*Exercise requirements*.
Among the records, find the lines that hold the string "Switch" and return them.

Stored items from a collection
-- -- --

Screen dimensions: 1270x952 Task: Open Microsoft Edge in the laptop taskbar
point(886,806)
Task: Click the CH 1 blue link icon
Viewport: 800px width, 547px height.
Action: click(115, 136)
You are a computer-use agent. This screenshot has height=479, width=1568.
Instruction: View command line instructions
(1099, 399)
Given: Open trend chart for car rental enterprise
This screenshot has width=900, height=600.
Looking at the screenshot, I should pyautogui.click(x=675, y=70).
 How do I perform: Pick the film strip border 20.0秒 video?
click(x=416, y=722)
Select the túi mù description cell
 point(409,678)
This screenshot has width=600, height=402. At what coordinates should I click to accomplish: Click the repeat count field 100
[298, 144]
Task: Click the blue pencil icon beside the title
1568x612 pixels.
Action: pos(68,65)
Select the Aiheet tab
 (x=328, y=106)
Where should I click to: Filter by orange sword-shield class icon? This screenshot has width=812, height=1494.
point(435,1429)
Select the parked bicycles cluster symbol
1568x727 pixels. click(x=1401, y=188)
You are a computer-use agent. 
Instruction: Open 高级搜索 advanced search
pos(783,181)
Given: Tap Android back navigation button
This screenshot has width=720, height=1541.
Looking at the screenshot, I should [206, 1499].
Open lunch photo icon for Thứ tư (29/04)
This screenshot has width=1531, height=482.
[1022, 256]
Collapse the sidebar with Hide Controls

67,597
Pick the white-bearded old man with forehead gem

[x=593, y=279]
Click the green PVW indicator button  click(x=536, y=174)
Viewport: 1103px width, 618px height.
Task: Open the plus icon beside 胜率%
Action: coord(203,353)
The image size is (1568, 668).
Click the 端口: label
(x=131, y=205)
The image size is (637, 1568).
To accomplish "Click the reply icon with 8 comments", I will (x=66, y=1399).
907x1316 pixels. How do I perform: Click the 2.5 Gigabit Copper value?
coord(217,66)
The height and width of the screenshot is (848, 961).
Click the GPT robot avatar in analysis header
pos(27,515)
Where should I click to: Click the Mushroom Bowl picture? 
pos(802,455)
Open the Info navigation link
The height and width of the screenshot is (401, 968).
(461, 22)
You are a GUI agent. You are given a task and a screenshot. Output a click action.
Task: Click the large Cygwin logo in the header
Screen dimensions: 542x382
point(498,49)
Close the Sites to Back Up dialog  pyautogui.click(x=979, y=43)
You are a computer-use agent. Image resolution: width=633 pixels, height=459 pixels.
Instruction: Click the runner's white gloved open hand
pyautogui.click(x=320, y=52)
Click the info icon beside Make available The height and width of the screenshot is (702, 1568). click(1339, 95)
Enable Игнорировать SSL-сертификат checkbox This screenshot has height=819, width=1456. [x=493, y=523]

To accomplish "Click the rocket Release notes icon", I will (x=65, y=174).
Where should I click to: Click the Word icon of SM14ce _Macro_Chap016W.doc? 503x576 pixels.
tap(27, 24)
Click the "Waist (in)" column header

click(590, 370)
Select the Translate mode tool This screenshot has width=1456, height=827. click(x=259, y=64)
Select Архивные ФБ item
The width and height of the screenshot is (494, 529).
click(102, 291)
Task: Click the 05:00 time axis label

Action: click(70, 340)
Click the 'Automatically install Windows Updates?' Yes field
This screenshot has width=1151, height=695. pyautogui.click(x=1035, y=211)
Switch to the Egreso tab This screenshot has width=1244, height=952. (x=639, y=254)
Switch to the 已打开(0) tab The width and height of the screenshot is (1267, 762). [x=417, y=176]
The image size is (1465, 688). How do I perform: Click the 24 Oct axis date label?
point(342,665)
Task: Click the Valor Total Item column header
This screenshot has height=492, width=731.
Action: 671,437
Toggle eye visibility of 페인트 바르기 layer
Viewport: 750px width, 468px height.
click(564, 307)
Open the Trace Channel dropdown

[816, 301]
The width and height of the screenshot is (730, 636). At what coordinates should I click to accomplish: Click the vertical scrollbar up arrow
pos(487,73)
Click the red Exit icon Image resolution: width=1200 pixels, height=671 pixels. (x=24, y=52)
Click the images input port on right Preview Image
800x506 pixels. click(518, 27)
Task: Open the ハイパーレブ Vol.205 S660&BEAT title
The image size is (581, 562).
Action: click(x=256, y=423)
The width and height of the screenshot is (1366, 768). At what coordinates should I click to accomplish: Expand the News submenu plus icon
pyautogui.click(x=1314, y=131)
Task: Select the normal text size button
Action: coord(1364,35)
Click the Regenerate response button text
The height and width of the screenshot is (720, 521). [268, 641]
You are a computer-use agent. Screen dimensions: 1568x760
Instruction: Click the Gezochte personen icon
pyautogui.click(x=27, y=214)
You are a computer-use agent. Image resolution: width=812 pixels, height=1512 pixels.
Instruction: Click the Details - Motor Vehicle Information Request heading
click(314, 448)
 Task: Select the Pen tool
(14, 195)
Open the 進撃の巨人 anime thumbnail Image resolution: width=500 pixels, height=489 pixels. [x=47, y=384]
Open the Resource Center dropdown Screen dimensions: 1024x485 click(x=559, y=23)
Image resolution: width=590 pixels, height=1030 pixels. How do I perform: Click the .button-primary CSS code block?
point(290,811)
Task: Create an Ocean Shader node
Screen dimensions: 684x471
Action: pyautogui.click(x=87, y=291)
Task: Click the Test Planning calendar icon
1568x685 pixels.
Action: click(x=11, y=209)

-- -- --

*Result of this task*.
Switch to the Egreso tab This screenshot has width=1244, height=952. (x=639, y=254)
Switch to the 已打开(0) tab The width and height of the screenshot is (1267, 762). [x=417, y=176]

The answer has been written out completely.